Le projet d’amendement de la loi 13-09 relative aux énergies renouvelables a été soumis aux entreprises pour commentaire avant la publication définitive. Il vise à ouvrir la voie aux projets moyens et aux PME. Plusieurs mesures proposées restent à clarifier.

Autant les professionnels privés du secteur des énergies renouvelables attendaient une mise à jour du cadre légal, autant le projet d’amendement de la loi 13-09 relative aux énergies renouvelables devra encore être expliqué, développé et renforcé. Actuellement entre les mains des entreprises, la note de présentation de ce projet (voir encadré) devra faire l’objet d’un feed-back à transmettre au ministère avant la publication définitive, une démarche à laquelle contribue le Cluster Solaire, chargé de recueillir les commentaires de ses membres.

En tout cas, cette note comporte plusieurs nouveautés, dont certaines ne sont pas claires. Une des mesures nouvelles que le projet propose est le paiement d’une caution bancaire pour les projets d’énergies renouvelables, ainsi que «l’accord de l’administration pour tout changement de contrôle dans l’actionnariat de l’exploitant titulaire de l’autorisation de réalisation». Selon une source qui a requis l’anonymat, «les cautions demandées sont censées contrôler les autorisations qui ne seront données qu’aux entreprises sérieuses. A mon sens, cela évitera les spéculations et permettra à l’ONEE d’avoir plus de visibilité sur les injections du surplus de la production d’énergie dans son réseau, une fois celles-ci permises», commente notre source.

Pour ce qui est de la nouvelle proposition «notion système», censée faire participer les opérateurs privés «aux coûts des services rendus au marché libre par le gestionnaire du réseau national», elle prête réellement à confusion. «Soit l’ONEE va demander des frais pour assurer le backup en cas de besoin, soit les entreprises paieront des frais seulement au cas où il y a une coupure, ce qui permettra à l’ONEE d’assurer les frais de disponibilité de réseau.
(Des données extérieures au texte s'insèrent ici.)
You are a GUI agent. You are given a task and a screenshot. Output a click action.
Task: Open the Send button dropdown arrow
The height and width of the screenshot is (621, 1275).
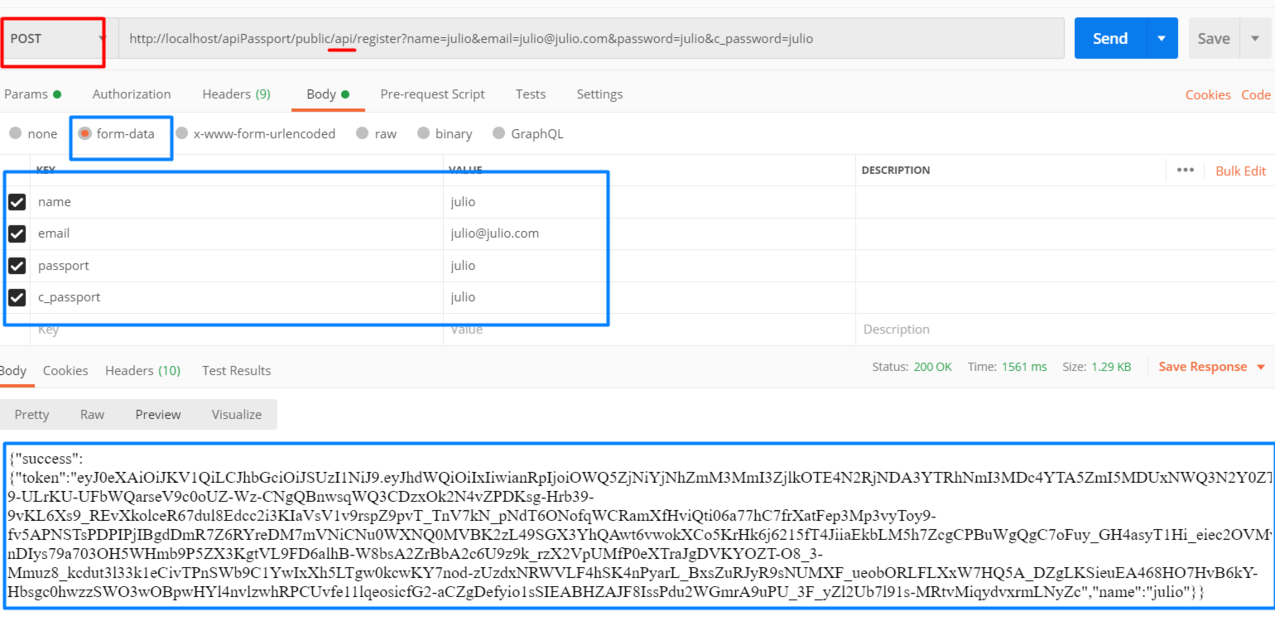coord(1161,38)
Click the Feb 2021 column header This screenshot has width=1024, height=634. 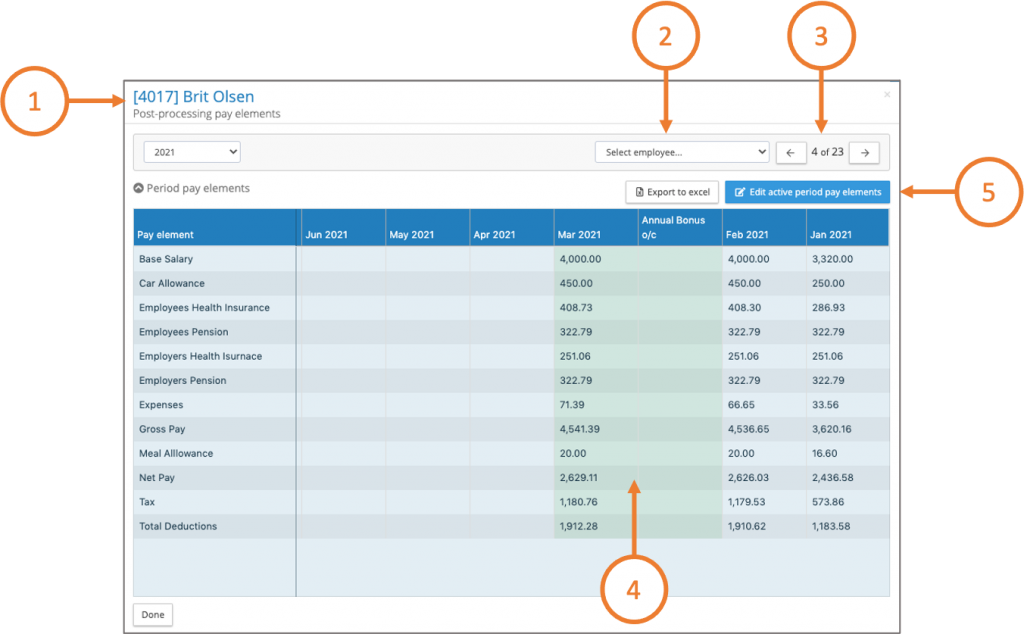coord(749,235)
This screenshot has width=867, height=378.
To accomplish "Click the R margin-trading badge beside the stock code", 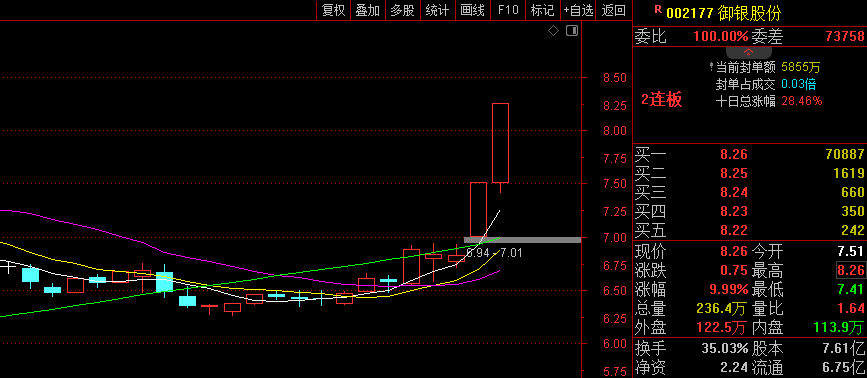I will coord(657,9).
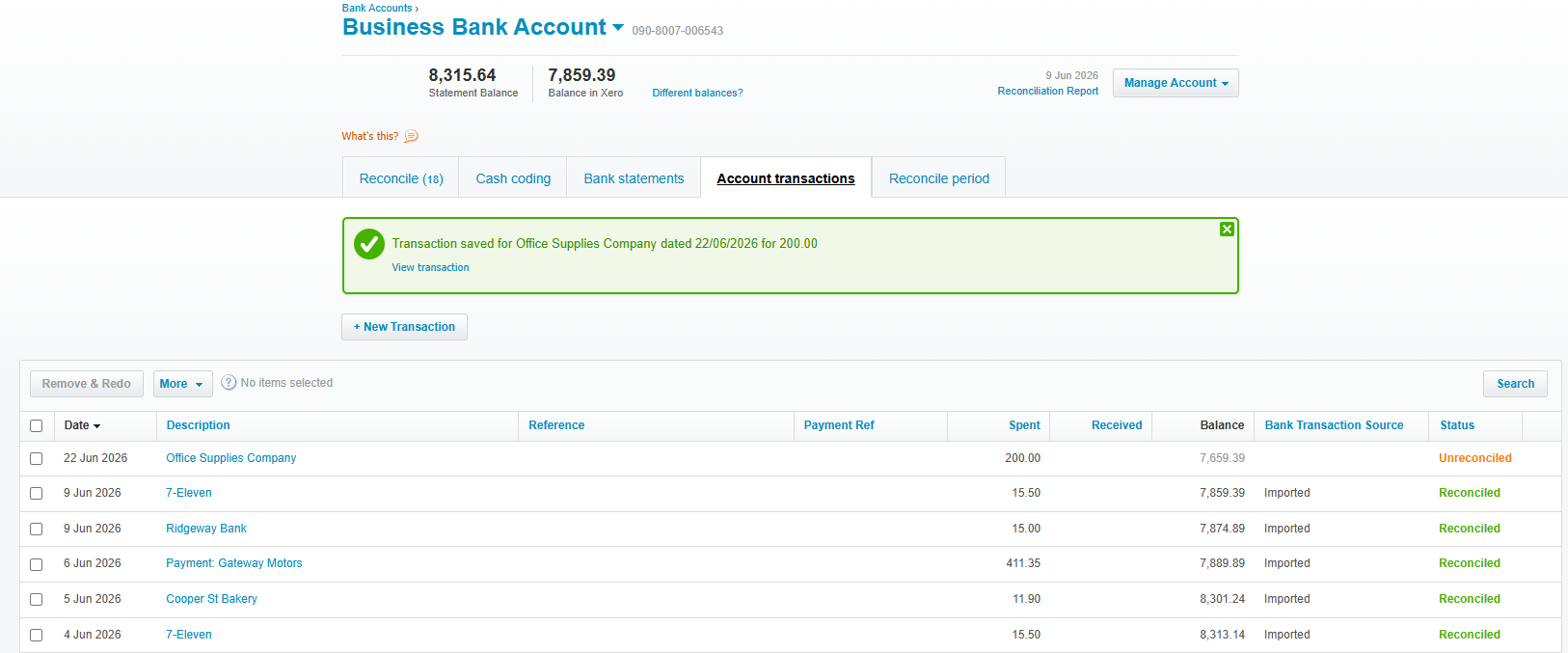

En tout cas, il faut des frais fixes pour garantir la continuité du service», poursuit notre source.

Ce n’est pas le seul point qui devra être clarifié. Le projet d’amendement propose que «les gestionnaires des réseaux de distribution peuvent acquérir jusqu’à 40% de l’énergie fournie, dans leur compétence, par les projets d’énergies renouvelables réalisés dans le cadre du présent projet de loi». Pour en avoir le cœur net, nous avons essayé de joindre Mohamed Ouhmed, directeur des énergies renouvelables et de l’efficacité énergétique au ministère de l’Energie. Nos efforts ont été infructueux. A suivre.

Questions à Khalid Semmaoui, Président de l’Amisole
Energies renouvelables : Questions à Khalid Semmaoui, Président de l’Amisole

Selon la note de présentation du projet d’amendement de la loi 13-09, relative aux énergies renouvelables, telle qu’elle a été modifiée et complétée par la loi 58-15, cet amendement vise à garantir «la sécurité et la viabilité du système électrique national et l’équilibre de toutes ses composantes». Ce projet apporte, comme cité ci-dessous, plusieurs nouveautés, dont la publication fréquente de la capacité d’accueil du système électrique national, une mesure qui devra donner plus de visibilité aux investisseurs en matière d’opportunité d’investissement. Il donne aussi la possibilité du recours de l’administration au lancement d’appel à manifestation d’intérêt pour le lancement d’un projet. Enfin, le projet d’amendement offre un délai réglementaire supplémentaire de réalisation des centrales hydrauliques. Ce prolongement permettra d’«éviter le recours systématique à une dérogation pour accorder un délai supplémentaire afin d’achever les projets».